Para Coelho, os problemas da operação da Equinox não surpreendem, considerando o histórico ruim de falta de transparência e danos causados. “Tem que ser feito um novo licenciamento no projeto como um todo e principalmente na barragem do Vené”, defende. O volume atual do reservatório é de 11,6 milhões de metros cúbicos de rejeitos, similar à barragem da Vale que se rompeu em Brumadinho (MG) em 2019.

De acordo com a Equinox, a barragem “está com toda a documentação e atestado de estabilidade em dia”, tendo sido inspecionada em 31 de março por uma equipe da Agência Nacional de Mineração. Sobre as explosões e os danos causados, a Equinox afirmou que “realiza detonações controladas para desmonte em suas instalações, dentro dos parâmetros legais e tecnicamente permitidos”. Em 2019, uma empresa de engenharia independente contratada concluiu “não haver relação entre as detonações e as queixas dos moradores”.

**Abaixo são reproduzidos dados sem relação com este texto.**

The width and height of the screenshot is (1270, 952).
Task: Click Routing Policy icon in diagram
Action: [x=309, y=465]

A Secretaria de Meio Ambiente do Maranhão afirmou, em nota, que tem “adotado medidas de fiscalização, controle e monitoramento para amenizar os danos ambientais e sociais ocasionados pelo rompimento do talude”. Na nota, a Sema acrescenta que tem “reanalisado todas as autorizações ambientais emitidas e monitorado todos os processos de licenciamento da empresa”, além de ter aplicado multa preliminar de R$ 10 milhões à Equinox.

No fim de 2019, no entanto, o vice-governador do Maranhão, Carlos Brandão (PRB), participou da inauguração do complexo da Equinox em Godofredo Viana, que passou por uma grande obra, representando Flávio Dino (PCdoB), governador do estado.

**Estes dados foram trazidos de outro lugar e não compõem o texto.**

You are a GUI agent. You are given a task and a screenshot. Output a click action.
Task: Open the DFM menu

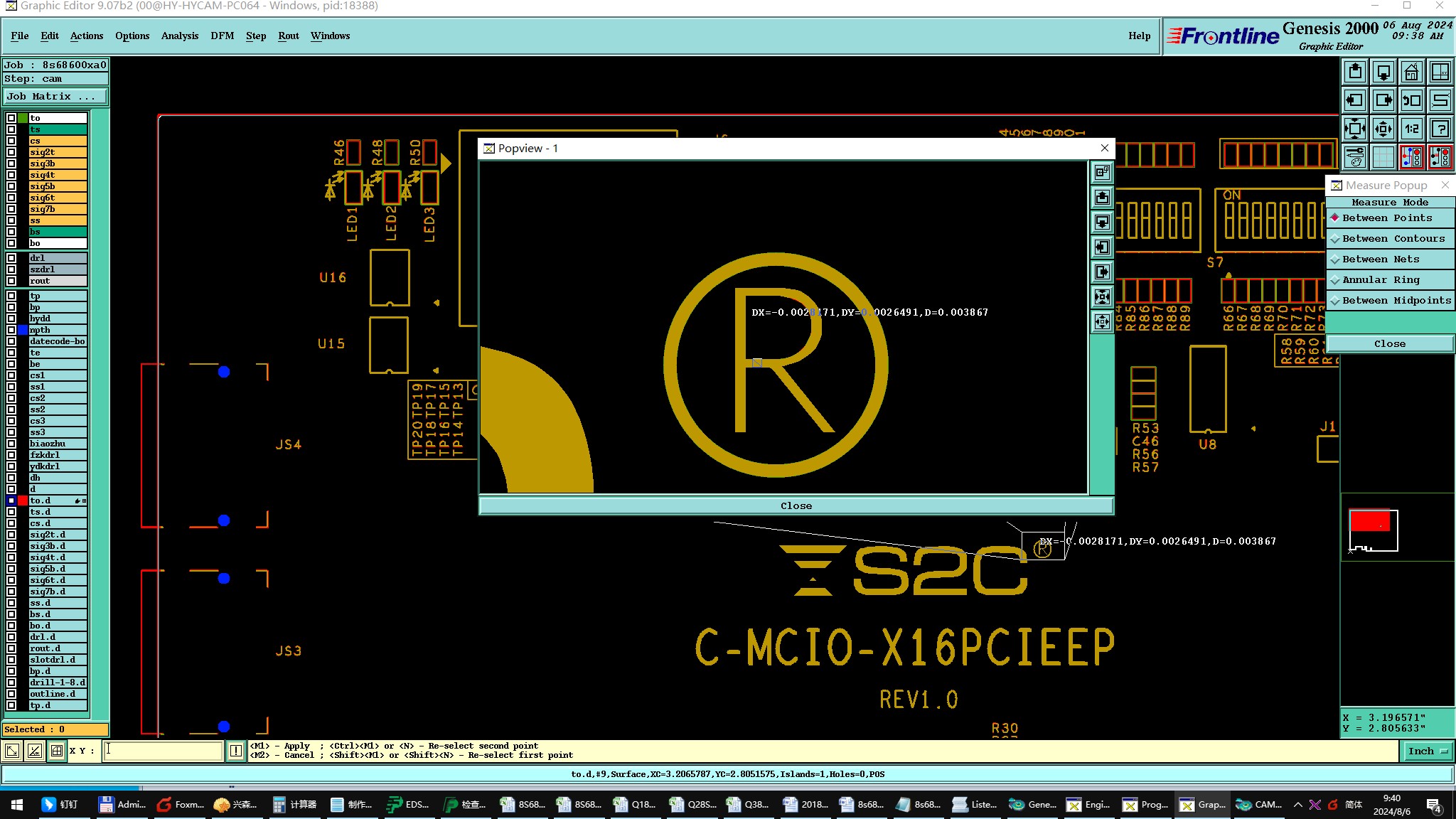click(x=222, y=36)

Na época, Brandão destacou “a grande relevância do empreendimento para o desenvolvimento social e econômico da região em harmonia com a preservação do meio ambiente”. Segundo o vice-governador, o governo do Maranhão “garantiu segurança jurídica e política para expansão desse empreendimento”, que representaria “mais desenvolvimento e qualidade de vida para as pessoas”.

O poder público maranhense participou diretamente do empreendimento da Equinox, firmando uma parceria que garantiu a expansão das atividades da mineradora. Na ocasião, Christian Milau, diretor executivo da Equinox Gold, disse que a empresa estava “muito feliz” com o relacionamento com a comunidade local. “O nosso compromisso é colaborar com o crescimento do lugar onde estamos, apoiando iniciativas que tragam benefícios às pessoas, sendo uma mineradora responsável com o meio ambiente”, reforçou.

Imagem do banner: A vila de Aurizona em primeiro plano e a barragem da Equinox ao fundo. Foto: GEDMMA.